Mangosuthu Buthelezi's Weekly Newsletter to the Nation
My dear friends and fellow South Africans,
Last weekend, amid much commentary, colour and excitement, the ANC breakaway party, the SA Democratic Congress, was born. The IFP broadly welcomes the fledgling movement's declared commitment to unhindered public policy debate that had been suppressed in the 'old' ANC.
The IFP finds it refreshing to hear constructive criticism of some past government policy failures from former ANC representatives instead of standard declarations of the ruling party's stolid infallibility. It is most refreshing and timely.
In the months ahead, I hope that the energy generated by the National Convention for Democracy (held last weekend in Sandton with IFP representatives present) will be channelled meaningfully and positively towards improved service delivery.
We also commend the lucidity with which the National Convention for Democracy has identified deficiencies and deformities of both the constitutional framework negotiated at CODESA and the implementation of ANC government policy.
One must also, on balance, recognise that whilst the introspection of the ANC breakaway party leadership into past policy failures is welcome, we in the IFP do not see how these leaders can disown policies they themselves helped to shape and for which they bear political responsibility.
The IFP has also noted that much of the introspection by the ANC breakaway party into past policy failures, for example OBE in education is no novelty; indeed such items have been on the agenda of the opposition parties, like the IFP, for a long time.
Similarly, the IFP is aware that many policy proposals that attest to the reformist spirit of the ANC breakaway party, such as the new party's proposed reform of South Africa's electoral system towards greater accountability, have long been championed by the opposition parties but explicitly rejected by the very same representatives who today lead the ANC breakaway party.
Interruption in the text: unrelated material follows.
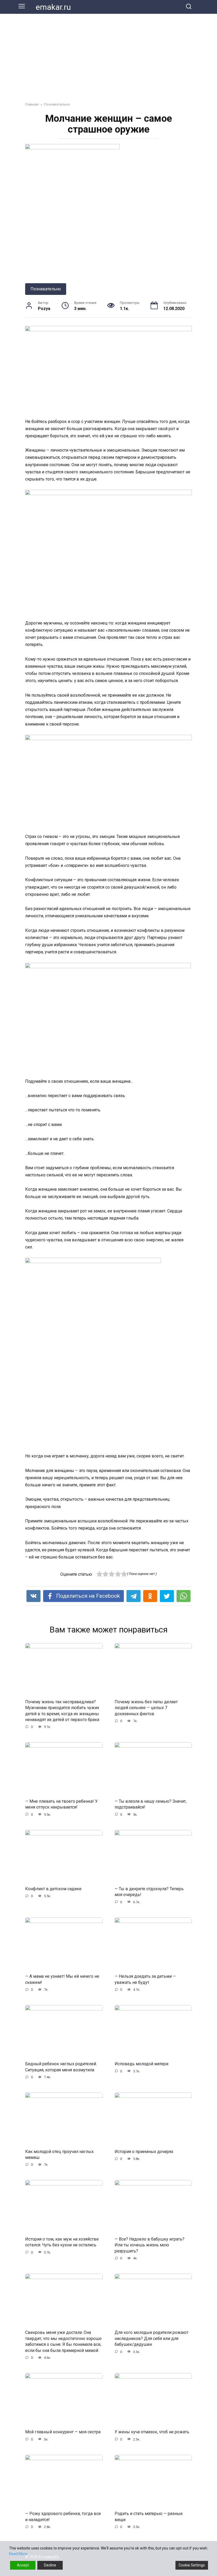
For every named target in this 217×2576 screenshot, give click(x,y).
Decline (50, 2565)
This conversion is as dramatic as the one St Paul experienced on the road to Damascus.
A week is, indeed, a long time in politics! Only time - and results - will test the new movement's credibility.
In my message to the Congress at the weekend delivered by Dr Lionel Mtshali, the Leader of the Official Opposition in KwaZulu-Natal, I reiterated my conviction that under our Constitution, Parliament ought to play the central role in crafting policies, the making of laws and the governing of our country. This would remedy the problems that have beset our democracy
The reality, instead, has been that our Parliament has been bypassed and reduced to the role of a rubber stamp. The President of the country is fired and a new one is selected and Parliament is merely called upon to ratify this decision. We are governed by executive writ.
At the present time, the policies of government are made by an unaccountable executive committee comprising people who are not even elected. They are then, I observed, handed down to our departments of state which then panel-beat them into laws which are, in turn, handed down to Parliament to adopt.
In the past fifteen years, Parliament has adopted hundreds of laws handed down to it without any substantial changes, perhaps with the exception of the legislation which I introduced when I was the Minister of Home Affairs for ten years. This top-down approach is not how our Constitution was meant to work!
The values underpinning our society are under threat. What we have today is a far cry from the future our forefathers promised us in 1912 and to which my generation dedicated its life of struggle.
Our society, I believe, must somehow come together to reclaim these values and should do so not within politics, but also beyond that which divides the political world from civil society. Civil society is rightly becoming increasingly distant and disenchanted with politics.
We must forge a new movement which, like the ANC in 1912, has the capacity to create an all-inclusive initiative to promote the growth and development of democracy; a movement which respects the building blocks of our society, such as churches, traditional leadership and business.
The IFP says that the time has come to truly empower our provinces, municipalities, state-owned companies, private companies, NGOs and the other institutions of civil society and free them from the Machiavellian web of political power and intrigue so that freedom and liberty may reign. The time has come to free the state and the independent commissions established under our Constitution from political manipulation so that they may serve all.
We must regain the spirit of 1912 and the Constitution without fearing the freedom and liberty they both promise.